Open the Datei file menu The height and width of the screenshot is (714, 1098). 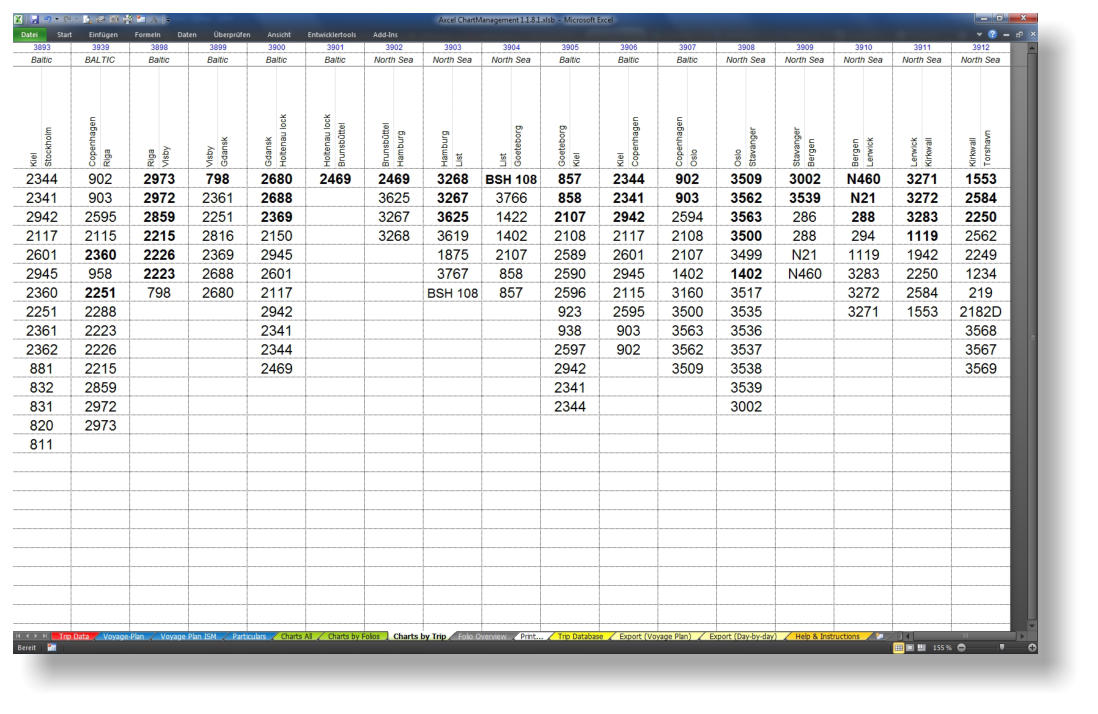point(28,35)
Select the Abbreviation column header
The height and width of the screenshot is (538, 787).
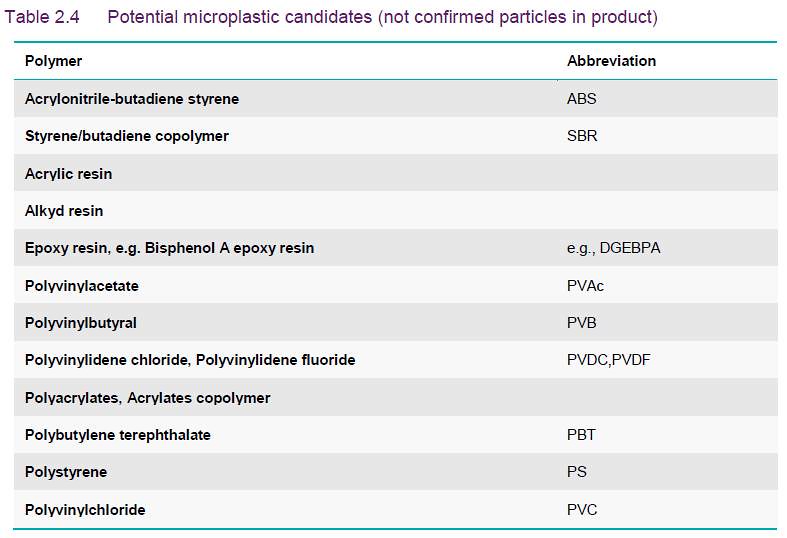click(x=611, y=61)
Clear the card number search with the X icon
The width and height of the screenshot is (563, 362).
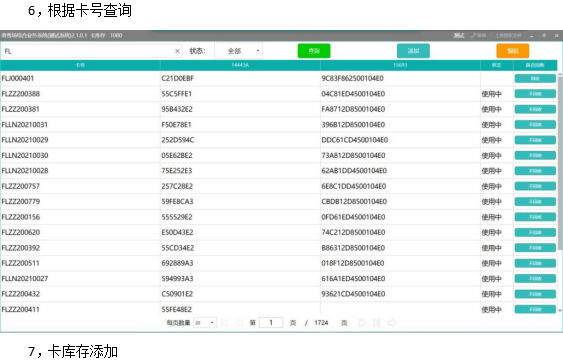177,51
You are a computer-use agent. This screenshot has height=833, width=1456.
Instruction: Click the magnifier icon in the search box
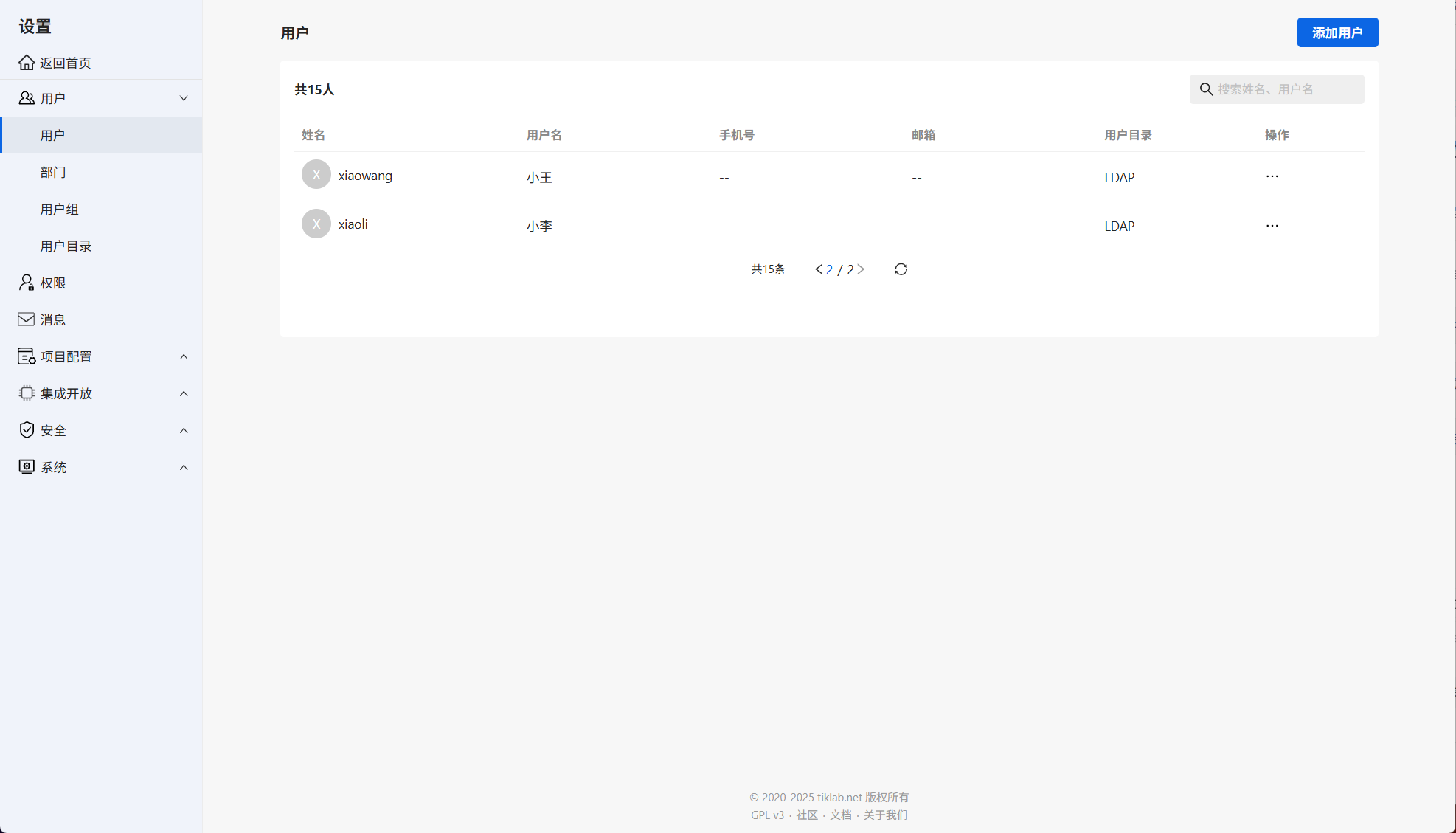coord(1206,89)
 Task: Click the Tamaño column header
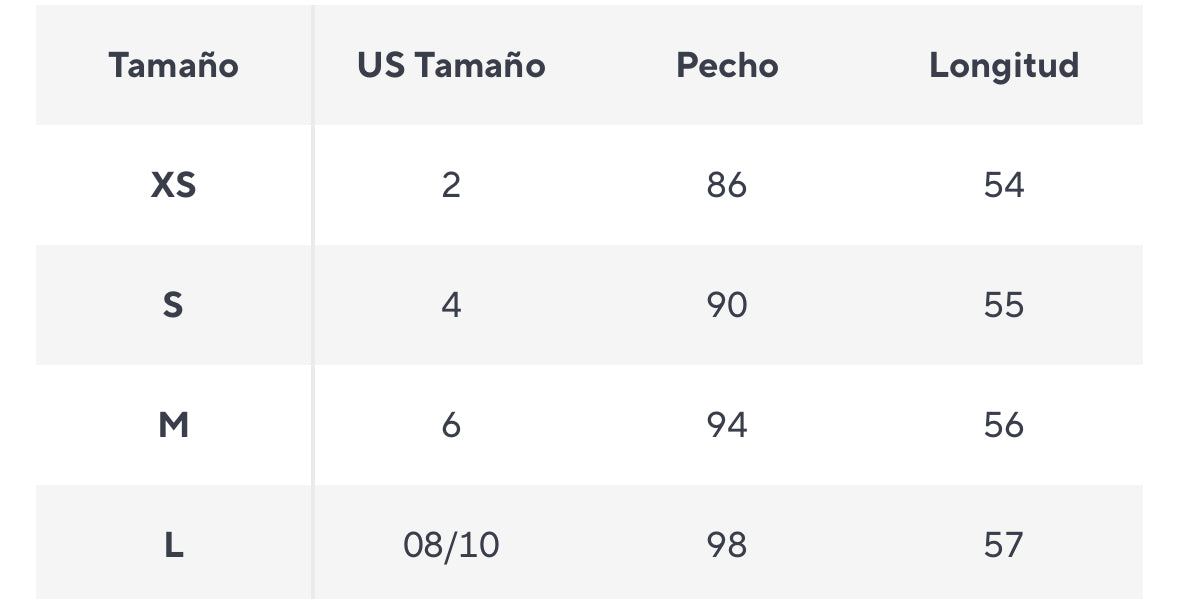click(173, 65)
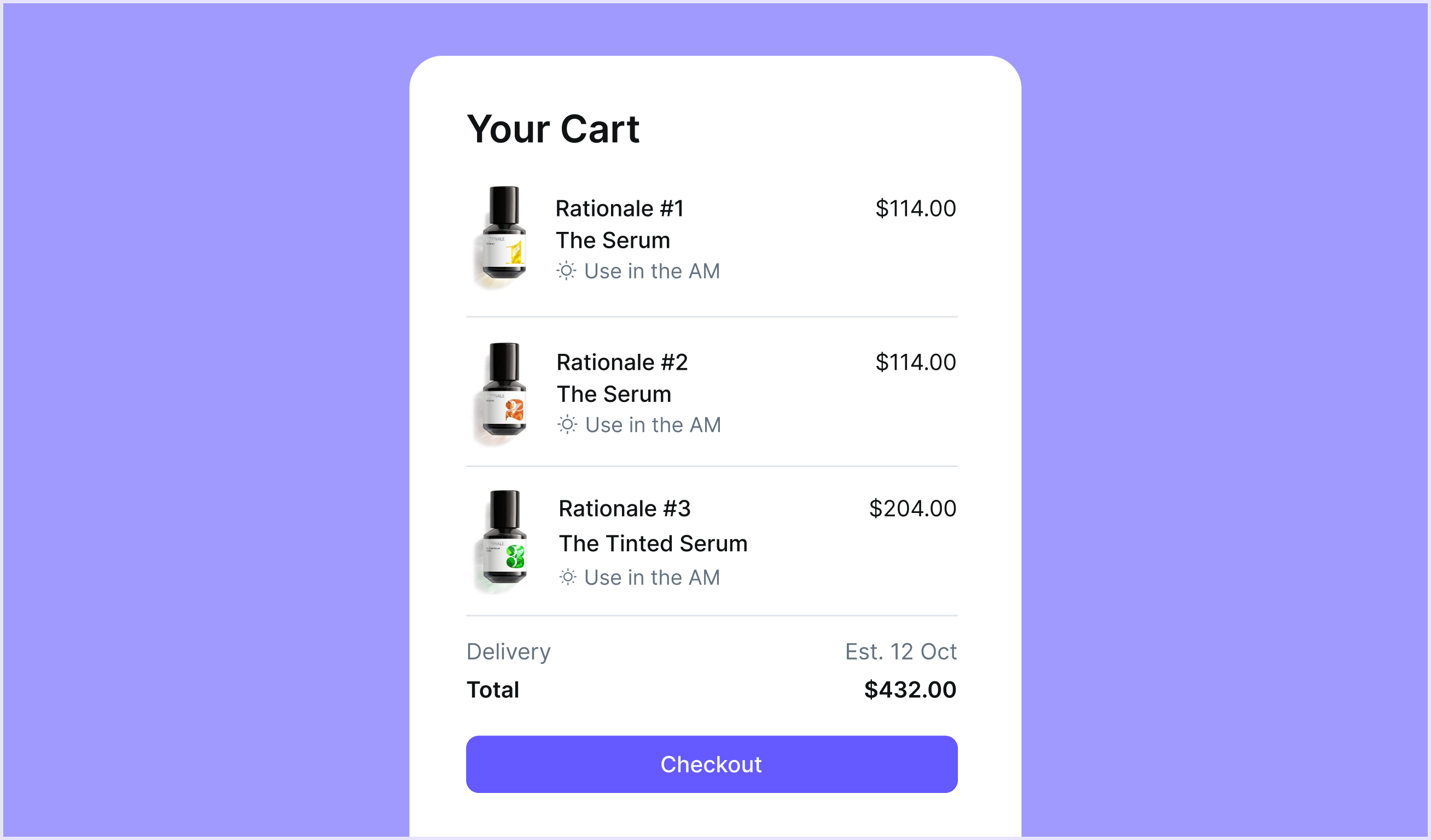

====================

AIM OF THE TASK: Could you render the records as a Markdown table with the columns Row and Line? Begin at the line that has "Clear the card number search with the X icon", include that line, and continue through the end of the records, numbering each line, skipping blank lines and leaving the pictures out.

RESULT OF THIS TASK:
| Row | Line |
|---|---|
| 1 | Clear the card number search with the X icon |
| 2 | The width and height of the screenshot is (563, 362). |
| 3 | 177,51 |
| 4 | You are a computer-use agent. This screenshot has height=833, width=1456. |
| 5 | Instruction: Click the magnifier icon in the search box |
| 6 | coord(1206,89) |
| 7 |  Task: Click the Tamaño column header |
| 8 | click(173, 65) |